**WHAT THE EXERCISE ASKS**
Restate all the data word for word, leaving nothing out.
(RECORDS TO PROCESS Opens)
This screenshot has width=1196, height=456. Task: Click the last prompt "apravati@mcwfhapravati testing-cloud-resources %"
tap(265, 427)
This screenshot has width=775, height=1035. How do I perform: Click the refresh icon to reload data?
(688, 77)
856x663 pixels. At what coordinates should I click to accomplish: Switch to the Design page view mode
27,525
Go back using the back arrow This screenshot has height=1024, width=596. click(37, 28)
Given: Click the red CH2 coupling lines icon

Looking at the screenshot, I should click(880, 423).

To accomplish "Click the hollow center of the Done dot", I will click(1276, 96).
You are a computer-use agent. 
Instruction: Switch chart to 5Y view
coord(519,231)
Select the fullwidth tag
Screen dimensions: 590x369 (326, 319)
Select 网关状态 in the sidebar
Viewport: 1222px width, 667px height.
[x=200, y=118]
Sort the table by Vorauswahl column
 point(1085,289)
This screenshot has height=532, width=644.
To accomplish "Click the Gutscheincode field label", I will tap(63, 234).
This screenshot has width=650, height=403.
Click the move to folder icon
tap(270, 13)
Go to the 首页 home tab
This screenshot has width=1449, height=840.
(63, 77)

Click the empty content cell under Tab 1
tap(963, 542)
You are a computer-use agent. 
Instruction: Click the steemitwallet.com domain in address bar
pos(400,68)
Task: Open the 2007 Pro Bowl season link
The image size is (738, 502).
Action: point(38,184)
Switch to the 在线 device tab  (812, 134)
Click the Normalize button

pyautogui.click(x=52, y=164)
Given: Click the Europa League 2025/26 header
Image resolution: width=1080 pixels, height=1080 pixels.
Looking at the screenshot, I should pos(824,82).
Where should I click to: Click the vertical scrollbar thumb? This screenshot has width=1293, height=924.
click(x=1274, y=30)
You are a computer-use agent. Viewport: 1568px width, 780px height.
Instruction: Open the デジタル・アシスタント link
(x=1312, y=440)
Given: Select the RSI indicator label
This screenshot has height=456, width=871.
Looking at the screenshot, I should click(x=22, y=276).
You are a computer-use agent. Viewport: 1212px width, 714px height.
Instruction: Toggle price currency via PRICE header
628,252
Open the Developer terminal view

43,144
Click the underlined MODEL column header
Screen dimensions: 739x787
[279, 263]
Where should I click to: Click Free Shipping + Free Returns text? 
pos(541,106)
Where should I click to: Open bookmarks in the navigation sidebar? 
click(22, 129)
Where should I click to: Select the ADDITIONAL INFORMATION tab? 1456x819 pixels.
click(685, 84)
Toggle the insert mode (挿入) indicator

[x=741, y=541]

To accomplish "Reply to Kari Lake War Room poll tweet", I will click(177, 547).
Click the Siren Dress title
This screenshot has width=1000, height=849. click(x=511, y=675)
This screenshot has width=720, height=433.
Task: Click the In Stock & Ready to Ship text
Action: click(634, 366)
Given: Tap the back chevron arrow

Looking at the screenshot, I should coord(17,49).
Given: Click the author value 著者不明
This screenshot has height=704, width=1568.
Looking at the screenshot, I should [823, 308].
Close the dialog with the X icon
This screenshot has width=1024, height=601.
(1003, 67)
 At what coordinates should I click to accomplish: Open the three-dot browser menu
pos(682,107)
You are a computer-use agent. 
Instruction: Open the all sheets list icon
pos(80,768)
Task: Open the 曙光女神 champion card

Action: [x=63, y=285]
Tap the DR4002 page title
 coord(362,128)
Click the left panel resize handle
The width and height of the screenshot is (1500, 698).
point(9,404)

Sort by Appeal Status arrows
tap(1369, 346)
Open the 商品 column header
(RECORDS TO PROCESS Closes)
**REPLY**
This screenshot has width=1196, height=456. Task: Click the last prompt "apravati@mcwfhapravati testing-cloud-resources %"
tap(265, 427)
This screenshot has width=775, height=1035. How do I perform: Click the refresh icon to reload data?
(688, 77)
856x663 pixels. At what coordinates should I click to accomplish: Switch to the Design page view mode
27,525
Go back using the back arrow This screenshot has height=1024, width=596. click(37, 28)
Given: Click the red CH2 coupling lines icon

Looking at the screenshot, I should click(880, 423).

To accomplish "Click the hollow center of the Done dot", I will click(1276, 96).
You are a computer-use agent. 
Instruction: Switch chart to 5Y view
coord(519,231)
Select the fullwidth tag
Screen dimensions: 590x369 (326, 319)
Select 网关状态 in the sidebar
Viewport: 1222px width, 667px height.
[x=200, y=118]
Sort the table by Vorauswahl column
 point(1085,289)
This screenshot has height=532, width=644.
To accomplish "Click the Gutscheincode field label", I will tap(63, 234).
This screenshot has width=650, height=403.
Click the move to folder icon
tap(270, 13)
Go to the 首页 home tab
This screenshot has width=1449, height=840.
(63, 77)

Click the empty content cell under Tab 1
tap(963, 542)
You are a computer-use agent. 
Instruction: Click the steemitwallet.com domain in address bar
pos(400,68)
Task: Open the 2007 Pro Bowl season link
The image size is (738, 502).
Action: point(38,184)
Switch to the 在线 device tab  (812, 134)
Click the Normalize button

pyautogui.click(x=52, y=164)
Given: Click the Europa League 2025/26 header
Image resolution: width=1080 pixels, height=1080 pixels.
Looking at the screenshot, I should pos(824,82).
Where should I click to: Click the vertical scrollbar thumb? This screenshot has width=1293, height=924.
click(x=1274, y=30)
You are a computer-use agent. Viewport: 1568px width, 780px height.
Instruction: Open the デジタル・アシスタント link
(x=1312, y=440)
Given: Select the RSI indicator label
This screenshot has height=456, width=871.
Looking at the screenshot, I should click(x=22, y=276).
You are a computer-use agent. Viewport: 1212px width, 714px height.
Instruction: Toggle price currency via PRICE header
628,252
Open the Developer terminal view

43,144
Click the underlined MODEL column header
Screen dimensions: 739x787
[279, 263]
Where should I click to: Click Free Shipping + Free Returns text? 
pos(541,106)
Where should I click to: Open bookmarks in the navigation sidebar? 
click(22, 129)
Where should I click to: Select the ADDITIONAL INFORMATION tab? 1456x819 pixels.
click(685, 84)
Toggle the insert mode (挿入) indicator

[x=741, y=541]

To accomplish "Reply to Kari Lake War Room poll tweet", I will click(177, 547).
Click the Siren Dress title
This screenshot has width=1000, height=849. click(x=511, y=675)
This screenshot has width=720, height=433.
Task: Click the In Stock & Ready to Ship text
Action: click(634, 366)
Given: Tap the back chevron arrow

Looking at the screenshot, I should coord(17,49).
Given: Click the author value 著者不明
This screenshot has height=704, width=1568.
Looking at the screenshot, I should [823, 308].
Close the dialog with the X icon
This screenshot has width=1024, height=601.
(1003, 67)
 At what coordinates should I click to accomplish: Open the three-dot browser menu
pos(682,107)
You are a computer-use agent. 
Instruction: Open the all sheets list icon
pos(80,768)
Task: Open the 曙光女神 champion card

Action: [x=63, y=285]
Tap the DR4002 page title
 coord(362,128)
Click the left panel resize handle
The width and height of the screenshot is (1500, 698).
point(9,404)

Sort by Appeal Status arrows
tap(1369, 346)
Open the 商品 column header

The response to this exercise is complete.